ACTION ITEM — Below are entries; copy exactly the lines from the one with "3DJuegos LATAM (147, 2499)" through the one with "Xataka México (74, 2499)", both included, and leave out the rest.

MATERIAL PROVIDED —
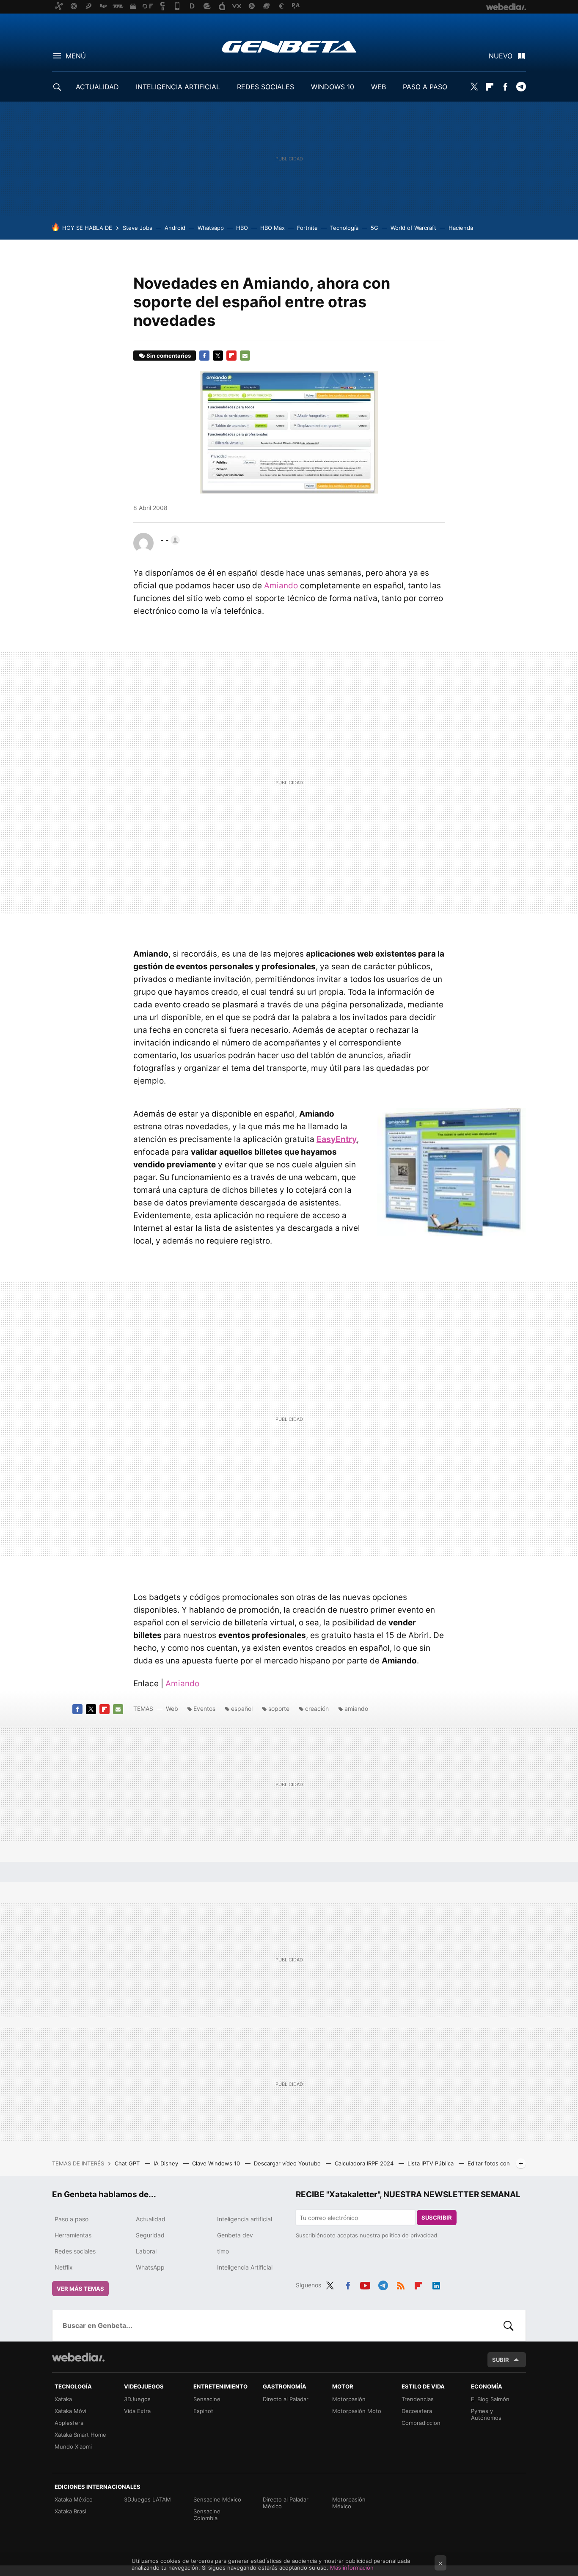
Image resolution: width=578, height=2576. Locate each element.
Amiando (281, 585)
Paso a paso (71, 2219)
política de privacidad (409, 2235)
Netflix (64, 2267)
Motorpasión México (349, 2503)
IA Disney (167, 2163)
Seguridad (150, 2235)
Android (175, 227)
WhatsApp (150, 2267)
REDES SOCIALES (265, 87)
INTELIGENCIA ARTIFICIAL (178, 87)
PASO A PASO (425, 87)
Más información (352, 2567)
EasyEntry (337, 1139)
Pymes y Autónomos (486, 2414)
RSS (400, 2284)
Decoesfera (417, 2411)
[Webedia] (78, 2357)
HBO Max (272, 227)
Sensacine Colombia (206, 2514)
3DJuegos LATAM (147, 2499)
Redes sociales (75, 2251)
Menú (76, 56)
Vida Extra (137, 2411)
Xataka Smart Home (80, 2434)
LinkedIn (436, 2284)
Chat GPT (128, 2163)
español (242, 1708)
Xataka (63, 2399)
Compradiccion (421, 2422)
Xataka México (74, 2499)
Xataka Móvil (71, 2411)
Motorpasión (349, 2399)
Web (172, 1708)
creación (317, 1708)
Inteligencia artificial (244, 2219)
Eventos (204, 1708)
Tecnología (344, 227)
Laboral (146, 2251)
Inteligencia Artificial (244, 2267)
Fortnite (307, 227)
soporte (278, 1708)
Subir (500, 2359)
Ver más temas (80, 2288)
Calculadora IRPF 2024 (365, 2163)
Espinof (203, 2411)
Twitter (474, 87)
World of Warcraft (413, 227)
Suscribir (436, 2217)
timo (223, 2251)
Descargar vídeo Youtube (288, 2163)
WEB (378, 87)
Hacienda (461, 227)
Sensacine (206, 2399)
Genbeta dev (235, 2235)
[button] (169, 540)
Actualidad (150, 2219)
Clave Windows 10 (217, 2163)
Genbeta (289, 46)
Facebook (505, 87)
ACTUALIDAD (97, 87)
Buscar (508, 2325)
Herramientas (73, 2235)
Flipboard (489, 87)
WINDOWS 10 (332, 87)
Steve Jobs (137, 227)
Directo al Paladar (285, 2399)
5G (374, 227)
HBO (242, 227)
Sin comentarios (168, 355)
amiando (356, 1708)
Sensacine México (217, 2499)
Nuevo (500, 56)
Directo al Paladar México (285, 2503)
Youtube (365, 2284)
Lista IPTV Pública (431, 2163)
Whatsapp (211, 227)
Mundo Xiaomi (73, 2446)
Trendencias (418, 2399)
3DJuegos (137, 2399)
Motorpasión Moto (356, 2411)
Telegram (521, 87)
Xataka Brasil (71, 2511)
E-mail (245, 355)
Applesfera (69, 2422)
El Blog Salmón (490, 2399)
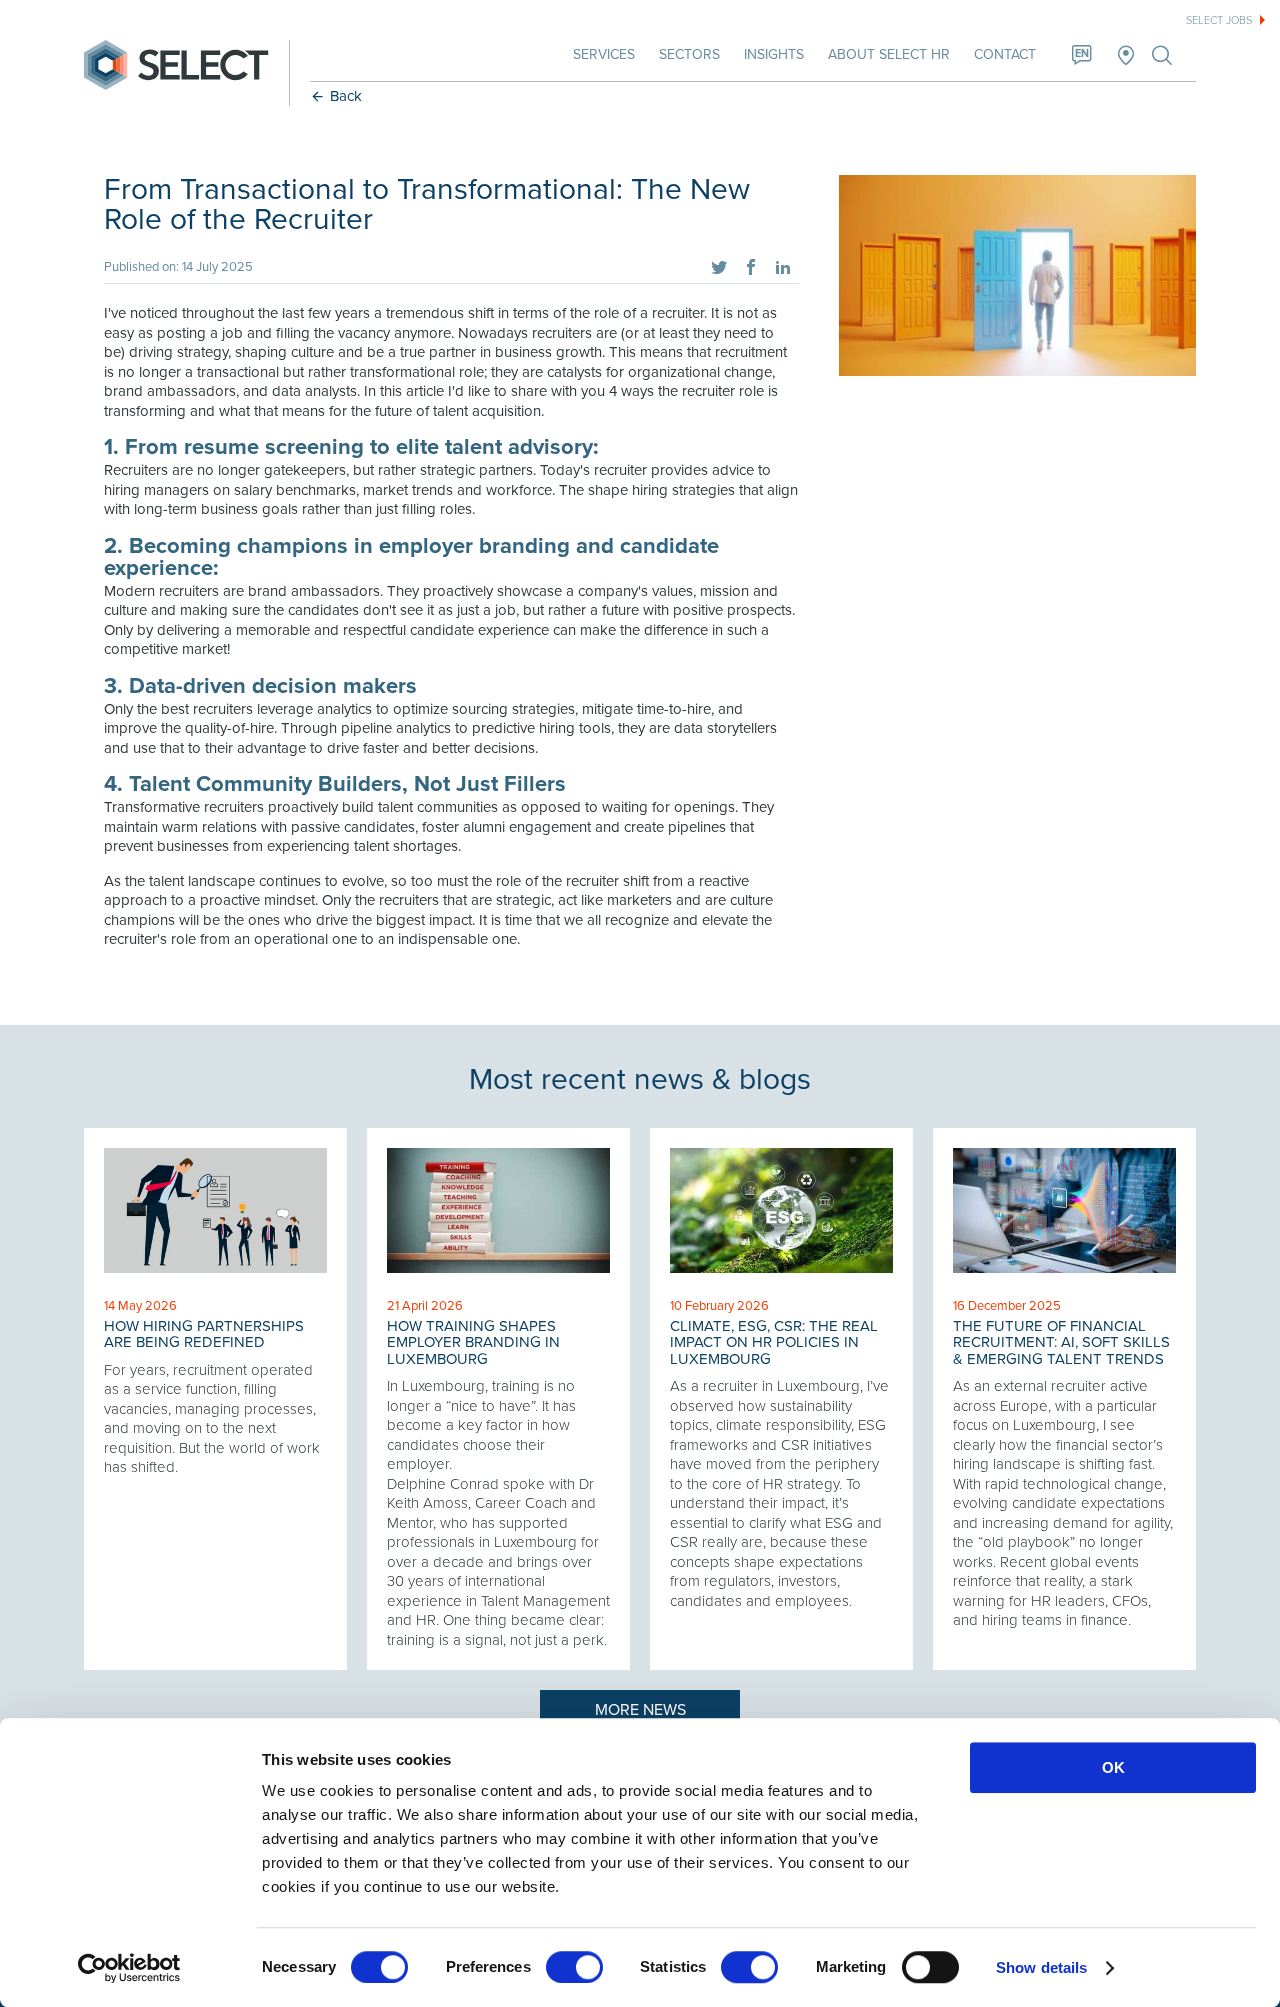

OUTPUT OF THE TASK —
3DJuegos LATAM (147, 2499)
Redes sociales (75, 2251)
Menú (76, 56)
Vida Extra (137, 2411)
Xataka Smart Home (80, 2434)
LinkedIn (436, 2284)
Chat GPT (128, 2163)
español (242, 1708)
Xataka (63, 2399)
Compradiccion (421, 2422)
Xataka México (74, 2499)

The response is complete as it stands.